* _What to do_
Repeat every line of the data exactly; the pictures stay out.

* _Saved entries_
#####
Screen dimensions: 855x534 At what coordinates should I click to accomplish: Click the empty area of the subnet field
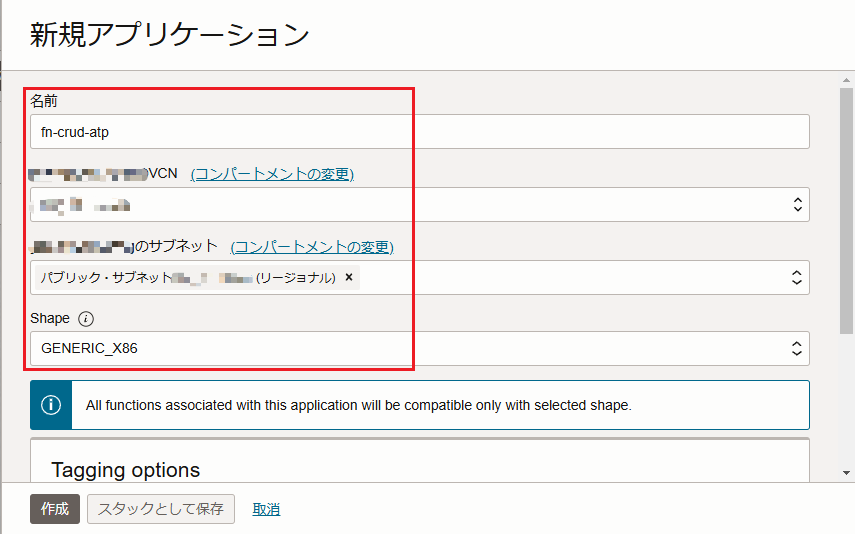pyautogui.click(x=570, y=278)
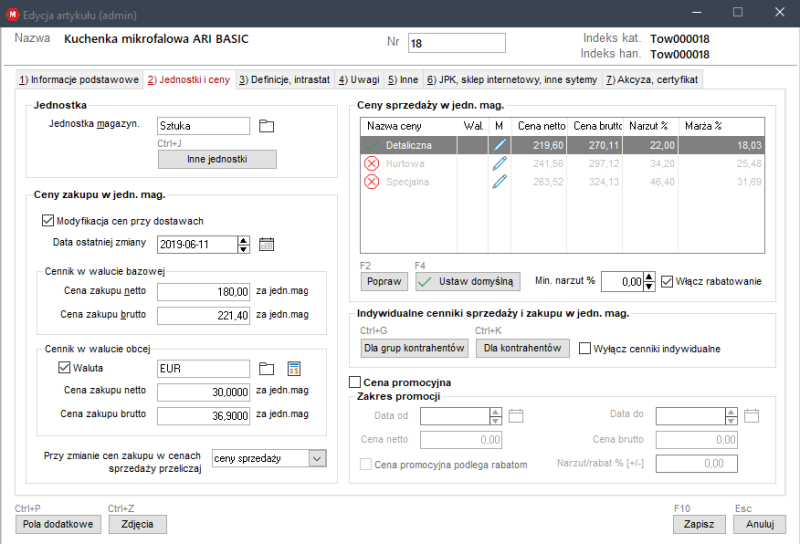The width and height of the screenshot is (800, 544).
Task: Adjust Min. narzut % spinner arrows
Action: coord(648,282)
#####
* _Output of the exercise_
Screen dimensions: 855x534 At what coordinates should I click to accomplish: Click the empty area of the subnet field
pyautogui.click(x=570, y=278)
The width and height of the screenshot is (800, 544).
Task: Adjust Min. narzut % spinner arrows
Action: coord(648,282)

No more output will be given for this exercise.